◆ Collected data entries
————————

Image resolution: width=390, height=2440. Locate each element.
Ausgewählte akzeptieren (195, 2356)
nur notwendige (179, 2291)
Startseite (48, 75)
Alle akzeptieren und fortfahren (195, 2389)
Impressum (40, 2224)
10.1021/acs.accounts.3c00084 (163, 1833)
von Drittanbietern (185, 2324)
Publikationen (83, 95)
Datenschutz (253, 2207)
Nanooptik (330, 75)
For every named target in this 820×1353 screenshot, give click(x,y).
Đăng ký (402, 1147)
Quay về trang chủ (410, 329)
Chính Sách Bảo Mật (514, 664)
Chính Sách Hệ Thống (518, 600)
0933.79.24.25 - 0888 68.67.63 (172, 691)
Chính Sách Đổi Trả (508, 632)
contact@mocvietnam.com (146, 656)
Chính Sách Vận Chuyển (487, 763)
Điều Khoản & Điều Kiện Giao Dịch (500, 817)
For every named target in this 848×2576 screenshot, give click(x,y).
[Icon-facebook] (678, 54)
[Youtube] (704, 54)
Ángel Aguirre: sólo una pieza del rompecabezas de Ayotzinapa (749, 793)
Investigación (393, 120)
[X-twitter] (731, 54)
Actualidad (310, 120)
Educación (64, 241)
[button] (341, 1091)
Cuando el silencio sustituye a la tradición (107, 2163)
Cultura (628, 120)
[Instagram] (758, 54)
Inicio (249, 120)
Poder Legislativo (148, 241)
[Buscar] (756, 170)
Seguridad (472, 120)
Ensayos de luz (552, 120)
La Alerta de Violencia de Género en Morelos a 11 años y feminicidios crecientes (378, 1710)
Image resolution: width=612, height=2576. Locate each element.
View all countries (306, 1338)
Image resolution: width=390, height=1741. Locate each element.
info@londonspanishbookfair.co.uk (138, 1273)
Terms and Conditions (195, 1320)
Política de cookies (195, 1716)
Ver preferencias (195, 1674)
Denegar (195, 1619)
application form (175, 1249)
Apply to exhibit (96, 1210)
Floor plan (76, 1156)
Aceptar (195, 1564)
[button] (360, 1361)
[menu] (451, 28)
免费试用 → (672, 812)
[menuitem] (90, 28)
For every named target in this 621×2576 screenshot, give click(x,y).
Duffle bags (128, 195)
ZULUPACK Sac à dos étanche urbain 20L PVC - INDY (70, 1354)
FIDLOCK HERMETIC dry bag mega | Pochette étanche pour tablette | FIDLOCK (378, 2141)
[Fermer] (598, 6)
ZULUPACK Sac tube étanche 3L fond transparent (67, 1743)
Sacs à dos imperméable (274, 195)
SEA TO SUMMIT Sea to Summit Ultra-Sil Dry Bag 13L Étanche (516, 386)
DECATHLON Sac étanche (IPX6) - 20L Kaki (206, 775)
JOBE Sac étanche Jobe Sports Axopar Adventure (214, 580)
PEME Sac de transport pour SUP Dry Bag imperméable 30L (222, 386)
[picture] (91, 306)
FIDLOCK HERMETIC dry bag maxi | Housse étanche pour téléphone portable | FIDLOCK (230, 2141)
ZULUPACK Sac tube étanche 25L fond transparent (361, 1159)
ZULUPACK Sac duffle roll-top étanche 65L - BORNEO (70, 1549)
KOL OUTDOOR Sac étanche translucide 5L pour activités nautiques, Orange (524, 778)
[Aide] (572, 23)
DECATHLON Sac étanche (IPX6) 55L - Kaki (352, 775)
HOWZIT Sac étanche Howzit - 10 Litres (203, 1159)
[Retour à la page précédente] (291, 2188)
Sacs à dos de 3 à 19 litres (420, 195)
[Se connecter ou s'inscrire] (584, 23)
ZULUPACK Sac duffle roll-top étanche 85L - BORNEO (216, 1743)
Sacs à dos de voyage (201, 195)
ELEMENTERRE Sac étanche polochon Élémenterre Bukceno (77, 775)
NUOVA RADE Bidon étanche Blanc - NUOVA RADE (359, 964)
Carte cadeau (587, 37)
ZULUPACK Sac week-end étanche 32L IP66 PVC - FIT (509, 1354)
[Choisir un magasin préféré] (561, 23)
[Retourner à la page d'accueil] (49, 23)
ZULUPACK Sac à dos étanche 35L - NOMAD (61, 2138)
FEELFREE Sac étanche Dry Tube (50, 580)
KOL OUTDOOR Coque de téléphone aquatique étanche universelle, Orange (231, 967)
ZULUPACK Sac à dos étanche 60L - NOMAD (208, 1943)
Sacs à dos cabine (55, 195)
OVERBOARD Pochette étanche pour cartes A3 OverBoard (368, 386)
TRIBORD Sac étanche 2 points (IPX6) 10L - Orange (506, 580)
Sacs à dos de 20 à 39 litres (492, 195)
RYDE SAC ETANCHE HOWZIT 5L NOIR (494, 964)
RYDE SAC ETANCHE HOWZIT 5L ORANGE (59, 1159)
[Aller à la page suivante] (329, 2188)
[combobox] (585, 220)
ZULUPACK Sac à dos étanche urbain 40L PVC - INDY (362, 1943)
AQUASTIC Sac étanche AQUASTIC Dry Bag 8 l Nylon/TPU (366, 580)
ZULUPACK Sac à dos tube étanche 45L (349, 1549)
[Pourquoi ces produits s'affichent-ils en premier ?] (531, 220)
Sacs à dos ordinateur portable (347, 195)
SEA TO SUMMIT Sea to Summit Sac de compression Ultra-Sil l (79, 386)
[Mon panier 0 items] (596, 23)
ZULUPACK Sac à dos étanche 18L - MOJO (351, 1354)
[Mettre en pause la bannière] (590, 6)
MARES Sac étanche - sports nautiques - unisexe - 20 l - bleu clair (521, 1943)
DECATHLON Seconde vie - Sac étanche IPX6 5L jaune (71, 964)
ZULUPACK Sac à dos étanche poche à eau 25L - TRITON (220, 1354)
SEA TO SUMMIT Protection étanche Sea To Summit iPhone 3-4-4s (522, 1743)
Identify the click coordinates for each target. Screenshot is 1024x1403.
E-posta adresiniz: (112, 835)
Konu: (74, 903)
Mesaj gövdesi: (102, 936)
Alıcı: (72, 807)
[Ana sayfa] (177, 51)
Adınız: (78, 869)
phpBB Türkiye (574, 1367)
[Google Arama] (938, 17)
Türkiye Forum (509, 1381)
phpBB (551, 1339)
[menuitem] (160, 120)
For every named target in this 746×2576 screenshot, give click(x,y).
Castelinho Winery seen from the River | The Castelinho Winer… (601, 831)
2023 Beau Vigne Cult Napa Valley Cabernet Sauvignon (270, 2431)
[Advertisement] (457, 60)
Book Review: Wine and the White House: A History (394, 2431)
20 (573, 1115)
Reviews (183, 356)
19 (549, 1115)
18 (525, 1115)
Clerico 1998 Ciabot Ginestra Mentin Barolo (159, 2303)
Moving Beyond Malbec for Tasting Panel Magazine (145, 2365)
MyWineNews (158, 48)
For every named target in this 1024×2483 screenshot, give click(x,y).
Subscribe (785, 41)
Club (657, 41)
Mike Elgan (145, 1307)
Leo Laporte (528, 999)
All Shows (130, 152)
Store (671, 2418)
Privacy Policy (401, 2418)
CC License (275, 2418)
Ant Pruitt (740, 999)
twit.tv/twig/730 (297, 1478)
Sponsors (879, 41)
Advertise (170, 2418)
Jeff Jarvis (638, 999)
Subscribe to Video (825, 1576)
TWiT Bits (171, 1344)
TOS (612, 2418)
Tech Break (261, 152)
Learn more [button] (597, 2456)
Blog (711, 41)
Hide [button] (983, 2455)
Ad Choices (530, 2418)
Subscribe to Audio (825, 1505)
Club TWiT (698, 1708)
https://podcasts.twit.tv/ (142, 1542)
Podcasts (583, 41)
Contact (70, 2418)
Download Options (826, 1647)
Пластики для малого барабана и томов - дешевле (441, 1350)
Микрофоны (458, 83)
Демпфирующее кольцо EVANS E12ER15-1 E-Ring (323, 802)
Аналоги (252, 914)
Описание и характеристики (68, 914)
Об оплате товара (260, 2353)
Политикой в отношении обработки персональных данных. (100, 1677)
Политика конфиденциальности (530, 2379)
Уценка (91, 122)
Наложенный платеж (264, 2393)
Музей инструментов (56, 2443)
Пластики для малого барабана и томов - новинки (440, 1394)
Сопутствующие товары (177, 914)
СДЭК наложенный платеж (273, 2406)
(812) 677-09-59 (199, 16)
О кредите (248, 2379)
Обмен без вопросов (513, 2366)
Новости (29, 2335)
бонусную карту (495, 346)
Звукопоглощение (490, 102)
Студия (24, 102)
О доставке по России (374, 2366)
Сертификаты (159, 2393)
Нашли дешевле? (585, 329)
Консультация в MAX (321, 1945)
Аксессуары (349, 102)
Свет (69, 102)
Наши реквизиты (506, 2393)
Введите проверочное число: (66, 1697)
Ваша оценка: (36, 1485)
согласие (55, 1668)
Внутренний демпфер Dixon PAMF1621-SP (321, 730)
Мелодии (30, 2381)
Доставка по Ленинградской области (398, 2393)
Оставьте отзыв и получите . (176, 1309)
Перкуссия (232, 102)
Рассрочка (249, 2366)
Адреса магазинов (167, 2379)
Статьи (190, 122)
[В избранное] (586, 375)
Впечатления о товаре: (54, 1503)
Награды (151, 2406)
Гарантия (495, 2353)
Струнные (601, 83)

————————

◆ Task brief
What is needed is an exact copy of the lines above, from the one containing "[combobox] (585, 220)" through the one containing "phpBB Türkiye (574, 1367)", with nothing added.

◆ Response area
[combobox] (585, 220)
ZULUPACK Sac à dos étanche urbain 40L PVC - INDY (362, 1943)
AQUASTIC Sac étanche AQUASTIC Dry Bag 8 l Nylon/TPU (366, 580)
ZULUPACK Sac à dos tube étanche 45L (349, 1549)
[Pourquoi ces produits s'affichent-ils en premier ?] (531, 220)
Sacs à dos ordinateur portable (347, 195)
SEA TO SUMMIT Sea to Summit Sac de compression Ultra-Sil l (79, 386)
[Mon panier 0 items] (596, 23)
ZULUPACK Sac à dos étanche 18L - MOJO (351, 1354)
[Mettre en pause la bannière] (590, 6)
MARES Sac étanche - sports nautiques - unisexe - 20 l - bleu clair (521, 1943)
DECATHLON Seconde vie - Sac étanche IPX6 5L jaune (71, 964)
ZULUPACK Sac à dos étanche poche à eau 25L - TRITON (220, 1354)
SEA TO SUMMIT Protection étanche Sea To Summit iPhone 3-4-4s (522, 1743)
Identify the click coordinates for each target. Screenshot is 1024x1403.
E-posta adresiniz: (112, 835)
Konu: (74, 903)
Mesaj gövdesi: (102, 936)
Alıcı: (72, 807)
[Ana sayfa] (177, 51)
Adınız: (78, 869)
phpBB Türkiye (574, 1367)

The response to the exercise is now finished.